DISCLAIMER: I don't own Twilight.

This story is based on the song 'If It Kills Me' by Jason Mraz [Don't own the song either.]

Seth's POV

The high school hallways were confusing, but not as disorienting as it would have been for me if I were completely human. I walked past the chattering gossip girls and the school football team, my eyes spotted Candace, the only girl I'd ever been close to.

We weren't going out, she didn't even seem interested in that, she just wanted a friend. And for now, that was all I really needed, besides; if I did imprint while we were going out, it would crush her. Hurting her was something I would not allow to happen, but then again Sam had done it, he didn't want to, but he still did.

I wasn't mad at him for breaking my sister's heart, but then again, it made her miserable. Just recently Leah had sort of gotten over it, Jacob had helped her. Being a werewolf sucked sometimes, having to hear everyone else's thoughts was bad enough, but when you had thoughts you didn't want to share, they could still hear them.

Candace smiled at me from where she was standing beside my locker, she was an overall happy person and so was I, but today wasn't the day. She frowned at my expression,

"What's wrong, Seth?" she asked, concerned. She knew me so well, we had known each other since 7th grade and now we were in tenth grade, so, like two years then. She had helped me immensely when my dad died; she had been helping me through it all.
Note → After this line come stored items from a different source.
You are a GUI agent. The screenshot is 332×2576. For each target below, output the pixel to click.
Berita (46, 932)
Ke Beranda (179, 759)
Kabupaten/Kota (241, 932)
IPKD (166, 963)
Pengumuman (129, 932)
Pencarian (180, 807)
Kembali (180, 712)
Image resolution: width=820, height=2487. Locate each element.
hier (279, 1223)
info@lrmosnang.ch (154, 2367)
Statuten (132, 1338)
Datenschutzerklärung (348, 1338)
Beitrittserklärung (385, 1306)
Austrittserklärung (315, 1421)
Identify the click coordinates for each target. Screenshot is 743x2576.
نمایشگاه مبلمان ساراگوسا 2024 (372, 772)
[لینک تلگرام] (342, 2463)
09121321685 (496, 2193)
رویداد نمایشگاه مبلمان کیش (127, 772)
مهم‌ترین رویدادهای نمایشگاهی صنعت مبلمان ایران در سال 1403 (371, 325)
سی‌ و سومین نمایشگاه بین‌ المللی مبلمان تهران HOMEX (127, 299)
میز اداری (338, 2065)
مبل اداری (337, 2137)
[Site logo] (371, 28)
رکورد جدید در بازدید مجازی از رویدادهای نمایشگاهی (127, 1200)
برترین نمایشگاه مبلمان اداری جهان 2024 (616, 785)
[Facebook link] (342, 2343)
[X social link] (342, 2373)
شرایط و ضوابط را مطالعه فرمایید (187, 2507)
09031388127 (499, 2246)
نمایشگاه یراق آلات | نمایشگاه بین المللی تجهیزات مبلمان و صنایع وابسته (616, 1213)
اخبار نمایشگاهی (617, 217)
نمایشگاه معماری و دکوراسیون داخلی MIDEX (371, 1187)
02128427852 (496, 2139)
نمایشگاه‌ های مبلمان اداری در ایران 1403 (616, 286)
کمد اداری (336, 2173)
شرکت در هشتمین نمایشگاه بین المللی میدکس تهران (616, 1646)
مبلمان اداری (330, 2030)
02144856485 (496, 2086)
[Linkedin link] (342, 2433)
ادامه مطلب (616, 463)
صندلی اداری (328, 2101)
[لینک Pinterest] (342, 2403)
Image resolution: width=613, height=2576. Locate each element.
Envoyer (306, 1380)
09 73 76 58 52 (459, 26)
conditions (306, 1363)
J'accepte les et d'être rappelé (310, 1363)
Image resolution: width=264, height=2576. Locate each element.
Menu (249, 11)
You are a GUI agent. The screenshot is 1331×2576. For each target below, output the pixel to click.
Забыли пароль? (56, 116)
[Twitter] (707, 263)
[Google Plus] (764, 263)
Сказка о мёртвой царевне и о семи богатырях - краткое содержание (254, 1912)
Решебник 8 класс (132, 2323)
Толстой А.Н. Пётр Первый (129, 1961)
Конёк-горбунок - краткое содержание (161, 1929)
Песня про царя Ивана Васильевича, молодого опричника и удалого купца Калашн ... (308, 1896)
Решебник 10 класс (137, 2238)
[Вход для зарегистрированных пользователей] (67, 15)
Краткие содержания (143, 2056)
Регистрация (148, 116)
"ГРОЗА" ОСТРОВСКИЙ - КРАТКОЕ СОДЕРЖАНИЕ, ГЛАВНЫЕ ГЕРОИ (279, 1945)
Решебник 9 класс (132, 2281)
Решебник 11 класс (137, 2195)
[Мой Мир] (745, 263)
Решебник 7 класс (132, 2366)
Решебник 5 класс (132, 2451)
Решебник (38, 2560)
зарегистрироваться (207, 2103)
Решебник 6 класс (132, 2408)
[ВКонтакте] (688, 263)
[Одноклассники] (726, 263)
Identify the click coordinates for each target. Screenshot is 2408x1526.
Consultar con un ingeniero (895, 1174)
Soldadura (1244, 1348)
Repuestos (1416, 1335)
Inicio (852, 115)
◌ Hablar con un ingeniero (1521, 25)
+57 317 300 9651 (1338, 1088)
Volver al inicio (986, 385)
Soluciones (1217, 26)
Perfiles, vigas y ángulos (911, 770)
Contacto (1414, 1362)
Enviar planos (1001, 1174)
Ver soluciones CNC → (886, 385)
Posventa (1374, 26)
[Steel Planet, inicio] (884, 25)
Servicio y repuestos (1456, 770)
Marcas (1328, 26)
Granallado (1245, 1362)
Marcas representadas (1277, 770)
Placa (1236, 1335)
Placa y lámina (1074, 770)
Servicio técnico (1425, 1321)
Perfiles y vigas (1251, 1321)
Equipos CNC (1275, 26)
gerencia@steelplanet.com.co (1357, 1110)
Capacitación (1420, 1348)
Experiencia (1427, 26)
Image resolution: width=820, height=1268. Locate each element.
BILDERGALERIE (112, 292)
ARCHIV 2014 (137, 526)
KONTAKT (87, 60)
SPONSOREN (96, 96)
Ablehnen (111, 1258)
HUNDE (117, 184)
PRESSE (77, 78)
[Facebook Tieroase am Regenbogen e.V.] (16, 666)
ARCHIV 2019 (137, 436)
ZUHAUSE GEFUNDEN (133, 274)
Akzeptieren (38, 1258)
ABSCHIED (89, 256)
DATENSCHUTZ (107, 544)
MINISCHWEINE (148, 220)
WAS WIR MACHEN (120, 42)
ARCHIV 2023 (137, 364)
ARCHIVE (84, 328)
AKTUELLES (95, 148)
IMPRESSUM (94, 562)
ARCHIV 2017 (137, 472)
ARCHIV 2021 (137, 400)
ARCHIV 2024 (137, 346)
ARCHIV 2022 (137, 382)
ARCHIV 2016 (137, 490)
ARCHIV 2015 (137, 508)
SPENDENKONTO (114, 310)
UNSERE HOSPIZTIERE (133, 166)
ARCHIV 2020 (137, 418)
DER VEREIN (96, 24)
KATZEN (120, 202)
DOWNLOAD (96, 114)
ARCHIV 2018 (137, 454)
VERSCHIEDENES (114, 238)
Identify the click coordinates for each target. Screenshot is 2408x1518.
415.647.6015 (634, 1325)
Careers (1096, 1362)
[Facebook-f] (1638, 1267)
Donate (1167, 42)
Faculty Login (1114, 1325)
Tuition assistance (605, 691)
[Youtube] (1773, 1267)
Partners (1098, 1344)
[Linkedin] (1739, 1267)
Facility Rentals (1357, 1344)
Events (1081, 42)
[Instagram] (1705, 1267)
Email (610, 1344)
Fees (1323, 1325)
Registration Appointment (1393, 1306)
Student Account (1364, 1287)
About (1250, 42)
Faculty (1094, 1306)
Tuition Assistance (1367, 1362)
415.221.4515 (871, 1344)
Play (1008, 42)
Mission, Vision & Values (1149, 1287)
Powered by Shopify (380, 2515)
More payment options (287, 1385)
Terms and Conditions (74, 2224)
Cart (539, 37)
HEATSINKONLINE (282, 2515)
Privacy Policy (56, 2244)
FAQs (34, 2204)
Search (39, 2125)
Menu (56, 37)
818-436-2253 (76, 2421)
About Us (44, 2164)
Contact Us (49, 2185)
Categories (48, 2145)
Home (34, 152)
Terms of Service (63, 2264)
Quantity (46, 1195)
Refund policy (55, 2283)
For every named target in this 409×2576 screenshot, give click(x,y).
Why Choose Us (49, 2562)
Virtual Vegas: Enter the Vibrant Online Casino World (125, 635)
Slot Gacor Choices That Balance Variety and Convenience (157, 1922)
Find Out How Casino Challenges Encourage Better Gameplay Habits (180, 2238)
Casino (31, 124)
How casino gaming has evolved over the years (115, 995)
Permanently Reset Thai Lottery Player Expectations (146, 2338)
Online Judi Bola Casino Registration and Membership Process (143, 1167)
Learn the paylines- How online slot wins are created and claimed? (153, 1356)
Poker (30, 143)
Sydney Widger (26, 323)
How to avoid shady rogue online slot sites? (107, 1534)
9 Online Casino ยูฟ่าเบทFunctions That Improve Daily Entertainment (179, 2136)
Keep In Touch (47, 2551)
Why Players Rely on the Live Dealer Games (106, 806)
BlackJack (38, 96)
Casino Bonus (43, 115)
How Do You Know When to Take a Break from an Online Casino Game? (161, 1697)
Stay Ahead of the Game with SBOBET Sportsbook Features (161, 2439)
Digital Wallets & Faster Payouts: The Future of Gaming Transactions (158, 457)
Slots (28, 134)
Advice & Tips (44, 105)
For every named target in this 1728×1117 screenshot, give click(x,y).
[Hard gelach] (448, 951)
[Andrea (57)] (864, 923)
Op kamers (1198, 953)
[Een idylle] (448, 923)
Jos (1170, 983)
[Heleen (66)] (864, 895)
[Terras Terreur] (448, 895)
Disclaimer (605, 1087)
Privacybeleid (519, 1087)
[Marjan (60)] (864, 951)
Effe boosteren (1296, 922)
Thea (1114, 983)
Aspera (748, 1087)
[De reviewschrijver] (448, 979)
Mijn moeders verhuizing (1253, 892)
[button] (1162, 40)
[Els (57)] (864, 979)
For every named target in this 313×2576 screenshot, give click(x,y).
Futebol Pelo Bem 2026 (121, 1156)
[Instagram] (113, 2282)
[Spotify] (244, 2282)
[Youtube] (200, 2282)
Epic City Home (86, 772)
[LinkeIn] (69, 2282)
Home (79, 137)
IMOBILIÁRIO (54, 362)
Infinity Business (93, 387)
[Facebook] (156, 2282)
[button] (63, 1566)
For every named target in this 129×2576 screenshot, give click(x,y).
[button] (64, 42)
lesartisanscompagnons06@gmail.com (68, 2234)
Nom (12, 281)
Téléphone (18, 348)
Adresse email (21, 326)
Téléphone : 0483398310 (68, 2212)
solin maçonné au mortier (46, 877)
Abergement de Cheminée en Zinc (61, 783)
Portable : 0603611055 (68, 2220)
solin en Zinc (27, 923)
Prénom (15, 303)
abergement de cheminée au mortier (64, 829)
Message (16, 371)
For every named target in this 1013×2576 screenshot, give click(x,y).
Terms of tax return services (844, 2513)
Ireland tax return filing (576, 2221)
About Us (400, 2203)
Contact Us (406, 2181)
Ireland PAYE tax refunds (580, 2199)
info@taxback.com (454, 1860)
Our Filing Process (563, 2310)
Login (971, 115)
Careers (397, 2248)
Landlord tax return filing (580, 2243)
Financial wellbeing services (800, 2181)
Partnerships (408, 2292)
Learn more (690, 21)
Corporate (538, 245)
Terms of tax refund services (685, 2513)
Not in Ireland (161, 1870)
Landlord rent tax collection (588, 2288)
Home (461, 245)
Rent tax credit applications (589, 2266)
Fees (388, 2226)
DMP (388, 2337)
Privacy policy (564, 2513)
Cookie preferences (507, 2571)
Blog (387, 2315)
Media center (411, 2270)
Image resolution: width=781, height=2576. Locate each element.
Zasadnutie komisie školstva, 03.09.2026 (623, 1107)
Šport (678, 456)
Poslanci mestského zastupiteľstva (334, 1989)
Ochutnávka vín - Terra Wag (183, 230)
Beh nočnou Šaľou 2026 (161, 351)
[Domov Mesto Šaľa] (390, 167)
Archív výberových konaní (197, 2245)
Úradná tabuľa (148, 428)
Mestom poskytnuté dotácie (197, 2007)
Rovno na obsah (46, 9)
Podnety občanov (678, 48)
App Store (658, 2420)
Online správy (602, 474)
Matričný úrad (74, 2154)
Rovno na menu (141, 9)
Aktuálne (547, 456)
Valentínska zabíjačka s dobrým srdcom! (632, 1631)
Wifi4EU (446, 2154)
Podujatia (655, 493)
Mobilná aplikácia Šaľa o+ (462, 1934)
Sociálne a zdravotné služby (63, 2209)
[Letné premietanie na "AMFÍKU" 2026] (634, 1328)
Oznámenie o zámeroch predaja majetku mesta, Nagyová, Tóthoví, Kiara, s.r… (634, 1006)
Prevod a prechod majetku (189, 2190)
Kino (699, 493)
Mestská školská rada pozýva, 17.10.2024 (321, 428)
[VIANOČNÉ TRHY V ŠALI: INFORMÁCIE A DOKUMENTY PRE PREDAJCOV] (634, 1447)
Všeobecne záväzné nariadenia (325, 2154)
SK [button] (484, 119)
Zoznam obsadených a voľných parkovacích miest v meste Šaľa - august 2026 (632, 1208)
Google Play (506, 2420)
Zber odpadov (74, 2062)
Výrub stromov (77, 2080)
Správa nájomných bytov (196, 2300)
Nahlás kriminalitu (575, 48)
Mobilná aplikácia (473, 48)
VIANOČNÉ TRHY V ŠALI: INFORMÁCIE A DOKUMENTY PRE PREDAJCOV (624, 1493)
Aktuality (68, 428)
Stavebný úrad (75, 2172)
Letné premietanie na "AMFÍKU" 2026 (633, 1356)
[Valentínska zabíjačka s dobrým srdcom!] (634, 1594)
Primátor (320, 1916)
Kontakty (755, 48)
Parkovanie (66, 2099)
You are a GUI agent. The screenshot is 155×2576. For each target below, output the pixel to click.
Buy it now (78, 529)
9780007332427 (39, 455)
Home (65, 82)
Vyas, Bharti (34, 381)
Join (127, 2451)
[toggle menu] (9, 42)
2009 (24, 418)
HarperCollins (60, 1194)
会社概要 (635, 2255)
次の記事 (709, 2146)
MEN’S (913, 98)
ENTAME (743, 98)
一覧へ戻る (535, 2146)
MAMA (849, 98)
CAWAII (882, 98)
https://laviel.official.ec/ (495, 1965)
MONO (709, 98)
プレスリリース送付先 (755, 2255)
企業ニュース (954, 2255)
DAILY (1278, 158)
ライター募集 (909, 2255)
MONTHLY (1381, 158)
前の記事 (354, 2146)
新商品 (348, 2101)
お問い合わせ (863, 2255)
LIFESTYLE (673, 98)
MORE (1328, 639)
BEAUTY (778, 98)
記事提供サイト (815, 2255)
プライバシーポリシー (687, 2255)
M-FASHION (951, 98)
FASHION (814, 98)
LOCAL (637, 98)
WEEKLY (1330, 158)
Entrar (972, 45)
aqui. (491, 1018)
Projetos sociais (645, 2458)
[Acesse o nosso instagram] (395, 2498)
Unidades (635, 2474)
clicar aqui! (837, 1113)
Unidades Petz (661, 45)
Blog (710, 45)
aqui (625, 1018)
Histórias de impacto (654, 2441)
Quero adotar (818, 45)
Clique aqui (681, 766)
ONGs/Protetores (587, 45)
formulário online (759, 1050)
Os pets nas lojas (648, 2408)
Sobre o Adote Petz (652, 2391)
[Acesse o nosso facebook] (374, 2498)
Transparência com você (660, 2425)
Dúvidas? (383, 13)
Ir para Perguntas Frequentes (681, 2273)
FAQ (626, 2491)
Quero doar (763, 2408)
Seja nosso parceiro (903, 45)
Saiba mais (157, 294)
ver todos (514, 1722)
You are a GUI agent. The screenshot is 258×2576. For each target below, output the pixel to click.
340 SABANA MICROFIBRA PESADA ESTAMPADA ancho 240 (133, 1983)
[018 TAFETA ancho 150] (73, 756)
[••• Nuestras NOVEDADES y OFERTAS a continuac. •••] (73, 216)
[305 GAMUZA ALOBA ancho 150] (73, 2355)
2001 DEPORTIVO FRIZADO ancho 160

"Just a bad day, Candy." I called her Candy a lot, just sort of my nickname for her. She shrugged her tiny shoulders up and down, but continued to grab books out of her locker.

I peeked over at her while she applied pink lip gloss to her bottom lip. I had a strange urge to kiss her, but I couldn't. I swore I wouldn't go out with a girl until I found my imprint and by then there would be no need.

"Ok, how was you last day of freedom?" she wondered. I hadn't done much yesterday, I ran patrol with Brady and Collin and then just hung around Charlie's house watching TV.

My mom had married Charlie a little while after my father's death and I didn't mind, Charlie was cool. Some days it bugged me that she had moved on so quickly, but my mom was the type that did her best to move on. Today was one of those days.

"Nothing, really." I replied, my voice morose. Candace nodded, but didn't reply.

"It's one of those days, huh?" It was amazing how well she knew me, but something that was, in my opinion, quite obvious, was that. . .despite the promise I had to myself. .

I love her. I really do, but I would NEVER act on it, why couldn't she be the one?

She was what I really wanted and heck, she was what I needed! All I really wanted to do was love her, but more than just friends. But I still can't say it, because of what it might put her through. How long can I go on like this?

I nodded in response to her question. She grimaced and pushed on the locker door till it clicked. Her hair came to about her shoulders and always fell down her back in waves, she had the most beautiful hazel eyes and everything about her was perfect. If I do ever imprint, I hope it's a girl a lot like her.

I slammed my locker shut, which made Candace jump, but she didn't say anything. She knew when I needed the silence to just think. We walked into the Biology room and took our regular seats in the back, it smelled of Clorox and salt in here. I noticed a jar sitting on Mr. Gasda's desk labeled 'Brine Shrimp', Candace was allergic to shrimp.

She would get to skip this lab, lucky her, I hated Biology. Jacob had wanted to build up a mechanic business in La Push, most of the wolves were great mechanics and Jake had been teaching me some stuff. That was my future, I guess, but that seemed to be such a very, very lonely future.

"So, you wanna come over today?" she asked while flipping through her binder trying to find the assignment that was due today. Candace wasn't the most organized person, but then again, neither was I. God, she is so perfect for me, why can't she be mine?

My heart sitting at my feet, I felt miserable and helpless, nobody to talk to about it. So far I had been able to keep it hidden from everyone. They could all tell I was hiding something, should I tell them? Or I could always phase and accidentally have them see.

Right, that's what I'd do and I'd do it tonight!

"Sure and just to let you know, today is a brine shrimp experiment, so you can skip."

She smiled and shook her head, "I can wear gloves." She stated, unlike me, she loved bio class, she also wanted to be a scientist. I wish I had that kind of goal for my life.

The class began slowly, each passing second was dragging me towards unconsciousness, I hadn't slept last night. Some sick feeling in the bottom of my stomach was making me crazy, I'm a werewolf and werewolves don't get sick, but I was sick.

I made myself throw up, just in a spur the moment attempt to rid myself of the feeling.

Love sick, maybe? Ha Ha, I'm such a priss.

Anyhow, my life wasn't gonna get better anytime soon. I should just get used to it.